— В том-то и беда, что в Москве его нет: слыхал, к тебе он на Рязань ради темного дела подослан Цыплятевым был. Вот я и подумал, схожу к тебе, узнаю, не ведаешь ли ты, где теперь тот человек. Он один может делу моему помочь, на него вся надежда.
— Да звать-то его как?
— Кифа, а по прозвищу Паук.
— Паук? — весело воскликнул Ляпунов. — Ну, молодец, Коли Паук может в деле том помочь, так он тебе поможет. Уж это я тебе говорю. Надо только умненько за него приняться!

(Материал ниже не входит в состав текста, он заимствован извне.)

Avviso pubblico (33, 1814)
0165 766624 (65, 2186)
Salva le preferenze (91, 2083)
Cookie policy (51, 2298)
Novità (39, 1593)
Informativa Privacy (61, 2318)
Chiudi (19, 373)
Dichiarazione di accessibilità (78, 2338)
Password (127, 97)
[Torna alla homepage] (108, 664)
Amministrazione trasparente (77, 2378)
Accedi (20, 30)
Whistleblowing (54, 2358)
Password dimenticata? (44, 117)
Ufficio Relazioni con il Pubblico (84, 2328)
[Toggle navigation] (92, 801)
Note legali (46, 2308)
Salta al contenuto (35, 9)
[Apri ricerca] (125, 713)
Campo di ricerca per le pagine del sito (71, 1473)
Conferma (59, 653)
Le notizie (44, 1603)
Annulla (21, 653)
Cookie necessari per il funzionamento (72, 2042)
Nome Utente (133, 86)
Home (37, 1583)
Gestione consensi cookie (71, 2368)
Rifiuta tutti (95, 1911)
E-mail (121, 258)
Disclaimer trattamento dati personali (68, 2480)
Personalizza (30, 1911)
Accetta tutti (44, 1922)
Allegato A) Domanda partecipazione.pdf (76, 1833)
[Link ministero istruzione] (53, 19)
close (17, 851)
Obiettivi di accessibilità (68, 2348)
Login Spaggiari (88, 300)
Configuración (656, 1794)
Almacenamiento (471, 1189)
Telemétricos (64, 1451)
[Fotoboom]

— Денег не пожалею! — радостно воскликнул Аленин, в душе которого ярко вспыхнула угасавшая было надежда на спасение боярышни.
— И денег посулить можно, да и другое верное средство сыщется! — ухмыльнулся воевода.
— Так, стало быть, знаешь ты, воевода, где он, Паук-то?
— Знаю, молодец, — снова ухмыльнулся понятной горячности своего молодого гостя воевода. — Паук твой в стане тут у меня. Из-под Рязани я его с собой привез. Думал, Матвею Парменычу в подарочек его отдам. Ну, да ладно, пес с ним: коли сослужит тебе службу, на все четыре стороны отпущу. Сейчас я за ним и пошлю. Только, чур, в дело не мешайся, сам я его налажу. Сколько денег-то не пожалеешь?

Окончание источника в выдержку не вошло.